There are several ways to get rid of new growths that have appeared:
- Laser removal.Papilloma is exposed to a laser beam that completely burns the growth. In this place a crust is formed which subsides after a few weeks. The method is considered effective due to the absence of recurrence. Removal is performed under anesthesia. No bleeding, no scarring or scarring.
- Cryodestruction.Papillomas are exposed to liquid nitrogen. It currently freezes the desired area, the tumor on it collapses and dies. The disadvantage of this method is the inability to control the depth of the cryodestruction effect. At the site of the removed papilloma, a crust also remains, which disappears after a while.
- Radiosurgery.The principle of this method is similar to laser removal.
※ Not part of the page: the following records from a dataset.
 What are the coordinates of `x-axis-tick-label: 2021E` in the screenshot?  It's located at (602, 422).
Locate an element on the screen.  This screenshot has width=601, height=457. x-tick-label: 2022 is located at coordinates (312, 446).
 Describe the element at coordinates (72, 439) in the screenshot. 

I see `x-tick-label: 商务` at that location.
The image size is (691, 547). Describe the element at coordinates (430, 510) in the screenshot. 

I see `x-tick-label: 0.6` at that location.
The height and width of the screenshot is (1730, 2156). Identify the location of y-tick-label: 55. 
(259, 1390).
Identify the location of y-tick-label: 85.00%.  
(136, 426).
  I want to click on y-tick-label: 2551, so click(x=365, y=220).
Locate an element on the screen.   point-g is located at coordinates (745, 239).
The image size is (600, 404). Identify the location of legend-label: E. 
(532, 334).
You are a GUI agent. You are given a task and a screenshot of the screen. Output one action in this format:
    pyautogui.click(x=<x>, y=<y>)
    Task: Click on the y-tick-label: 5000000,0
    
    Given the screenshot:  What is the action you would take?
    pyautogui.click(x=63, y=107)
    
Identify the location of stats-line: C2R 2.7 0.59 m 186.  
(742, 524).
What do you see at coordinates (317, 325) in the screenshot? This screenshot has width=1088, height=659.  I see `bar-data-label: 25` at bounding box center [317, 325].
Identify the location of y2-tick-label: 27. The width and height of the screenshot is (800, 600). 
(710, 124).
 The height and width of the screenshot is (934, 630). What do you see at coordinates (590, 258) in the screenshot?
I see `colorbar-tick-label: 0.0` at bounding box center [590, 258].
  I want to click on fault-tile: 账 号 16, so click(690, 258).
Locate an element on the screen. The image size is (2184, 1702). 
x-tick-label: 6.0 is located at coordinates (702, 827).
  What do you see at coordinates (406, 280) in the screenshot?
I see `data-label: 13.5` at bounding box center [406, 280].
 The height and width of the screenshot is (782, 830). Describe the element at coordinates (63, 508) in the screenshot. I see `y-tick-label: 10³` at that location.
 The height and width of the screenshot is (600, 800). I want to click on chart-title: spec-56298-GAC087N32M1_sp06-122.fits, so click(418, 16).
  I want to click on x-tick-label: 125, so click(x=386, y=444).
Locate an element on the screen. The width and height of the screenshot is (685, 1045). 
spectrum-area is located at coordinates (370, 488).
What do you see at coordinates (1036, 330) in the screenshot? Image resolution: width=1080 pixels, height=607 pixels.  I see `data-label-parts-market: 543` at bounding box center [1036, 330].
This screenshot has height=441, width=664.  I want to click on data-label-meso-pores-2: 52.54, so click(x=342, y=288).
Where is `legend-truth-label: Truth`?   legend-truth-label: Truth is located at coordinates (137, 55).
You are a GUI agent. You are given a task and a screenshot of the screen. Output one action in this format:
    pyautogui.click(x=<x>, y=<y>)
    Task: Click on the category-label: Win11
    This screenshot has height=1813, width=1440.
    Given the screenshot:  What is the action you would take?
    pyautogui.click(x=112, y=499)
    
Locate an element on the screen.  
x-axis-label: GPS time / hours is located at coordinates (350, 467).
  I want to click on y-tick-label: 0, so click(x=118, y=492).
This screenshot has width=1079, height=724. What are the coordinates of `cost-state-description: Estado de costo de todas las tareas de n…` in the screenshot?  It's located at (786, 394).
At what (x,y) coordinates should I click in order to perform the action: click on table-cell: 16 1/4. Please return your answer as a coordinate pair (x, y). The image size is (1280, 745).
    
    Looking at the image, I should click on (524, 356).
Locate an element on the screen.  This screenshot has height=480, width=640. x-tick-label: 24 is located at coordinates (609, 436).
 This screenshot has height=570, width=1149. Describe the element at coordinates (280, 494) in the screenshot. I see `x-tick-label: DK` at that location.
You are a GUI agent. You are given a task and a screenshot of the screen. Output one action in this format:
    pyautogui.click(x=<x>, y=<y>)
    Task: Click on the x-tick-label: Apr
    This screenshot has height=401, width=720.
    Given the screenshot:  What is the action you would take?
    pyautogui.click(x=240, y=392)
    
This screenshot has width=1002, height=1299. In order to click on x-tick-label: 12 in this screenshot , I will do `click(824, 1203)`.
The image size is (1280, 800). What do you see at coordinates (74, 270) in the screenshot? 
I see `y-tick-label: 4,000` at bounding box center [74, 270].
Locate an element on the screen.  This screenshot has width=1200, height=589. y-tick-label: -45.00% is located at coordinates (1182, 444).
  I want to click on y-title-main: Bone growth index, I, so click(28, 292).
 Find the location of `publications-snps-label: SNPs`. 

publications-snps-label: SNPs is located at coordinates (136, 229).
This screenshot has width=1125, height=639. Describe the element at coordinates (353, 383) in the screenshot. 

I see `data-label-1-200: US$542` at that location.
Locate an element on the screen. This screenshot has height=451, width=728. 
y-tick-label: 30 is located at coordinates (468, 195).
Radio waves do not leave scars and scars, and the procedure is preceded by previous anesthesia with a special spray. After that there are no complications and the body recovers quickly.
- Electrocoagulation.Growth is affected by electric current, which causes the leg to be removed, after which the papilloma disappears. If necessary, superficial anesthesia may be given. The procedure takes a few minutes, is widespread and accessible. But this method can leave scars after healing.
- Surgical intervention.It is used in rare cases when the tumor becomes too large. It is done under anesthesia, has long healing and trauma. The method is good in that it allows you to remove the growth for histological examination.
The cost of each method depends on the complexity of the job, the size, and the number of papillomas being removed.
Before choosing a method, consult your doctor. He will tell you what is best to use in your situation, he will tell you in detail how the procedure is performed. Also, after removal of the neoplasm, it is desirable to take material for histology. This is necessary in order to determine whether the process of degeneration of benign neoplasms into malignant ones has begun. This method will help detect early changes in the cells and prevent the spread of cancer.